UNITED STATES
SECURITIES AND EXCHANGE COMMISSION
Washington, D.C. 20549
FORM 8-K/A
AMENDMENT NO. 1
CURRENT
REPORT
Pursuant to Section 13 or 15(d)
of the Securities Exchange Act of 1934
Date of Report (Date of earliest event reported): December 9, 2005
WILLIS LEASE FINANCE CORPORATION
(Exact name of registrant as specified in charter)
Delaware |
|
0-28774 |
|
68-0070656 |
(State or other jurisdiction |
|
(Commission file number) |
|
(I.R.S. Employer |
2320 Marinship Way, Suite
300
Sausalito, California 94965
(Address
of principal executive offices) (Zip Code)
Check the appropriate box below if the Form 8-K filing is intended to simultaneously satisfy the filing obligation of the registrant under any of the following provisions:
o Written communications pursuant to Rule 425 under the Securities Act (17 CFR 230.425)
o Soliciting material pursuant to Rule 14a-12 under the Exchange Act (17 CFR 240.14a-12)
o Pre-commencement communications pursuant to Rule 14d-2(b) under the Exchange Act (17 CFR 240.14d-2(b))
o Pre-commencement communications pursuant to Rule 13e-4(c) under the Exchange Act (17 CFR 240.13e-4(c))
This current report on Form 8-K/A amends the Form 8-K filed by Willis Lease Finance Corporation (the Company) on December 15, 2005 to correct a typographical error by changing $46 million to $48 million and $92 million to $96 million.

=== GIVEN INFORMATION ===
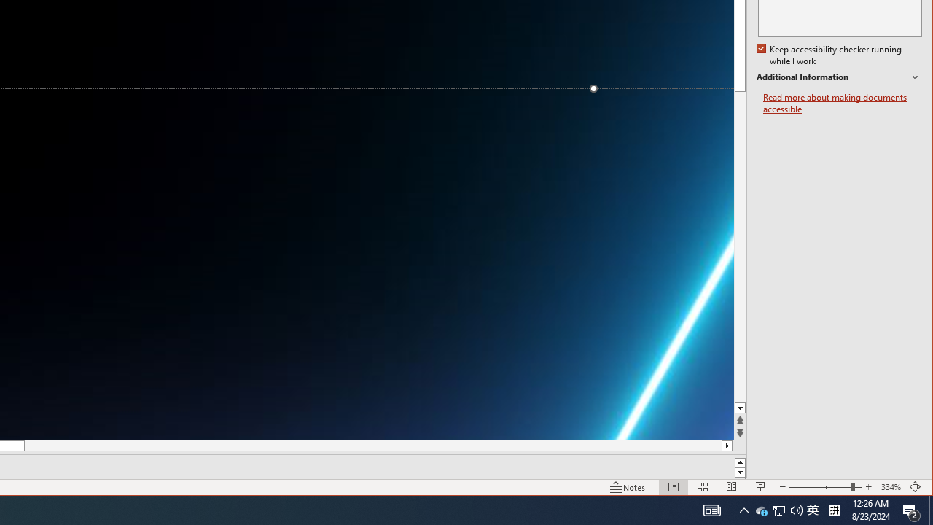  Describe the element at coordinates (778, 509) in the screenshot. I see `'Q2790: 100%'` at that location.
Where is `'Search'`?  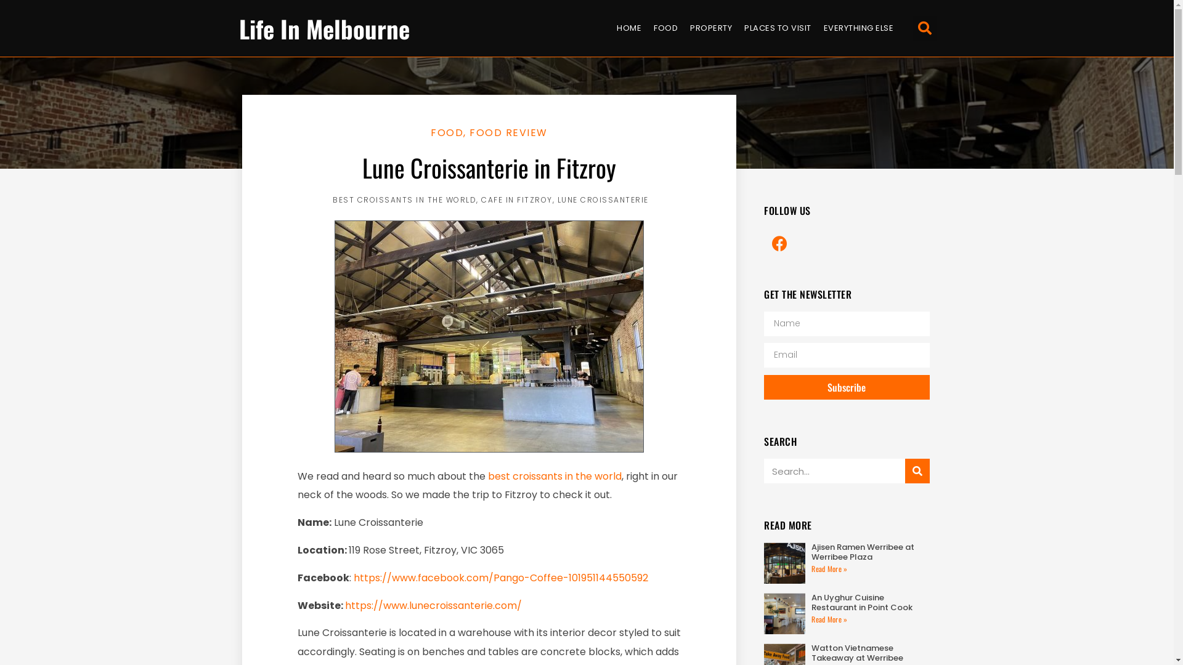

=== EXERCISE INSTRUCTIONS ===
**a.** Answer these questions from the amendment filing:
(i) What is the date of the earliest event reported?
(ii) In which state is the registrant incorporated?
(iii) On what date was the original Form 8-K filed?
**b.** Edit the amendment filing: reproduce it from "o Pre-commencement communications pursuant to Rule 13e-4(c)" to "to $96 million.", replacing "typographical error" with "clerical error".
**c.** List every rule number cited in the checkbox provisions of the amendment filing.

=== PROBLEM SOLUTIONS ===
**a.**
(i) December 9, 2005
(ii) Delaware
(iii) December 15, 2005

**b.**
o Pre-commencement communications pursuant to Rule 13e-4(c) under the Exchange Act (17 CFR 240.13e-4(c))
This current report on Form 8-K/A amends the Form 8-K filed by Willis Lease Finance Corporation (the Company) on December 15, 2005 to correct a clerical error by changing $46 million to $48 million and $92 million to $96 million.

**c.**
Rule 425
Rule 14a-12
Rule 14d-2(b)
Rule 13e-4(c)